Introduction to Security

All satisfied with their seats? O.K. No talking, no smoking, no knitting, no newspaper reading, no sleeping, and for God's sake take notes. —Vladimir Nabokov

November 2, 1988: Robert Tappan Morris, Jr. released the "great worm." (His dad, Bob Morris, was chief scientist at NSA's National Computer Security Center.) This was the first worm; the first malware to get media attention; and the first conviction under the Computer Fraud and Abuse Act. Morris was 23 years old, and a first year grad student at Cornell. (He released the worm from MIT, though.) He later claimed the worm's purpose was to measure size of Internet, but the immediate effect was denial of service (DoS). The Internet "came apart" as hosts were overloaded by invisible processes. System admins had to disconnect from the network to isolate their systems from infection. The US GAO later estimated the cost of recovery was somewhere in $100k to $10m. Morris was tried in US District Court. His sentence: 3 years probation, 400 hours community service, and a $13k fine. In 1999, he received a PhD from Harvard. And now he's a professor at MIT.

June 1, 2012: The New York Times reports that the US and Israel created Stuxnet, the first (publicly known) cyberweapon. Its provenance was initially unknown. The weapon first infects Windows systems, then subsequently infects an industrial control device, causing it to vary the frequency of its motor and do physical harm. But, the weapon hides that frequency change from the device's monitoring system, so that the harm won't be noticed until it's too late. The purpose of the weapon seemed to be destruction of centrifuges in Iranian uranium enrichment facilities.

Today, security is

• hard: we don't (fully) know how to accomplish it,
• interesting: involves lots of cool ideas, and
• important: society depends on computers, hence their security.

That's what makes this such a fun field of study.

Defining security

A computer system is secure when it

• does what it should
• and nothing more.

A security policy stipulates what should and should not be done. Policies can be long English documents, mathematical axioms, etc. But almost everyone agrees that security policies are formulated in terms of three basic aspects of security: confidentiality, integrity, and availability.

Confidentiality: Protection of assets from unauthorized disclosure. Assets could be information, or resources. Disclosure must be to someone; that might be a person, a program, another computer system, etc. To generalize those entities, define a principal to be any entity that can take actions. So, confidentiality is about which principals are allowed to learn what. Secrecy is synonymous with confidentiality.

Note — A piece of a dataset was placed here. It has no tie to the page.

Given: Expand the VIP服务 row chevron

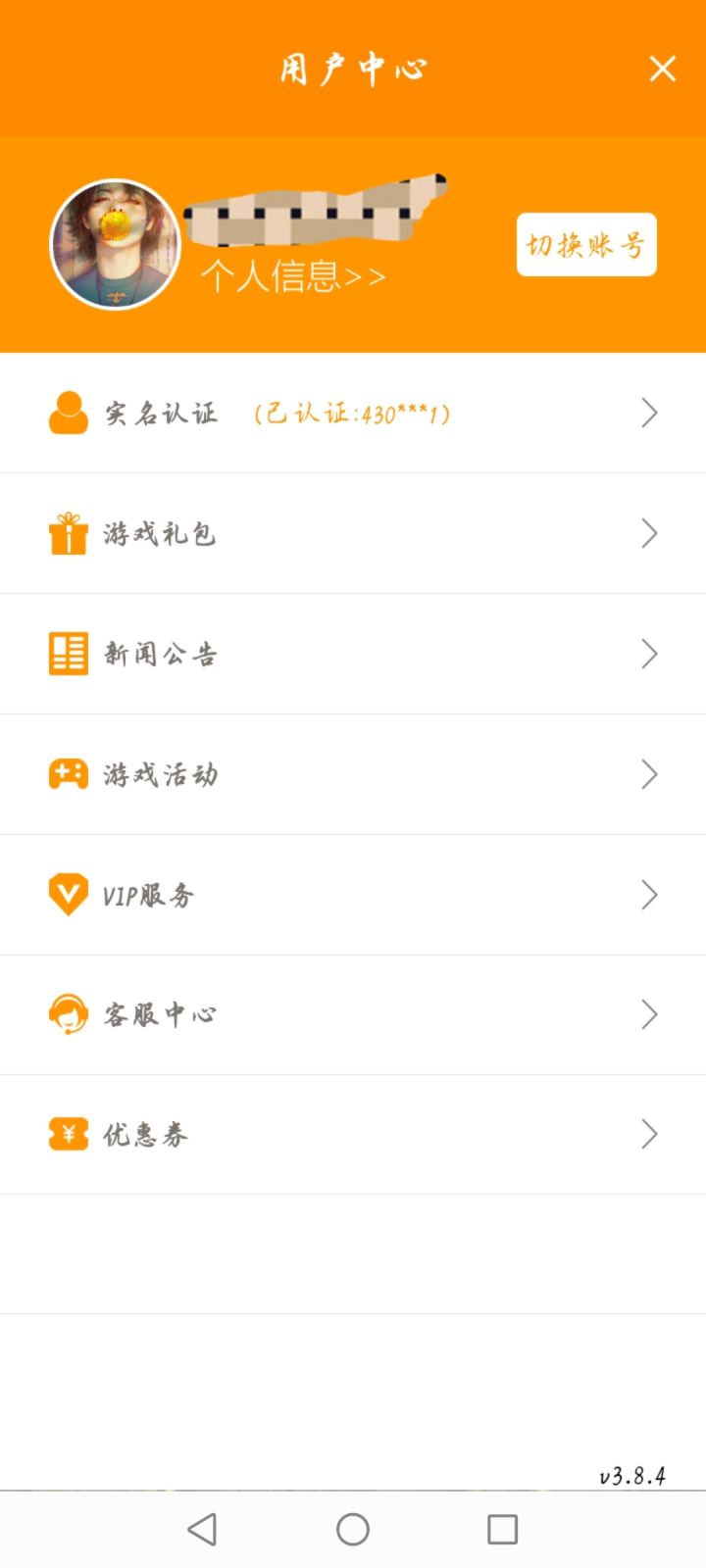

• keep contents of file from being read. (Access control.)
• keep value of variable secret. That's harder, needs compiler/runtime support. (Information flow.)
• keep behavior of system secret. Even harder: suppose system load goes up when system is processing secret information. Anyone on system can observe load. (Covert channel.)
• keep information about an individual secret. Hard these days with lots of databases. Can be linked against one another, new information extracted. Gender, DOB, ZIP uniquely identify about 99% of people in Cambridge, MA. (Database privacy.)

Privacy is the confidentiality of identifying information about individuals, which could be people, organizations, etc. Sometimes privacy is construed as legal right. Don't say "keep information private" unless you really mean that the information is about an individual and is identifying. (All your vocabulary are belong to us.)

Integrity: Protection of assets from unauthorized modification. I.e., what changes are allowed to system and its environment. Changes can include initial sources, hence provenance. The environment can include outputs.

• output is correct according to a mathematical specification.
• no exceptions are thrown.
• resource consumption is bounded.
• only certain principals are allowed to write a file. (Access control.)
• data are not corrupted or tainted by downloaded programs. (Information flow.)

Availability: Protections of assets from loss of use. Denial of service (DoS) attacks typically cause violations of availability properties.

• system must accept inputs periodically (OS doesn't terminate)
• produce output by specified time (program terminates)
• process requests fairly (order received, priority, etc.)

Exercises

For each of the following attacks, what is a policy that the attack violates? What aspect of security does that policy address?

1. Gina forges Roger's signature on a deed.

2. Rhonda registers the domain name cupress.com and refuses to let Cornell’s publication house, Cornell University Press, use that domain name unless Cornell buys the domain name from her.

3. Jonah obtains Peter’s credit card number and has the bank cancel the card and replace it with another card bearing a different account number.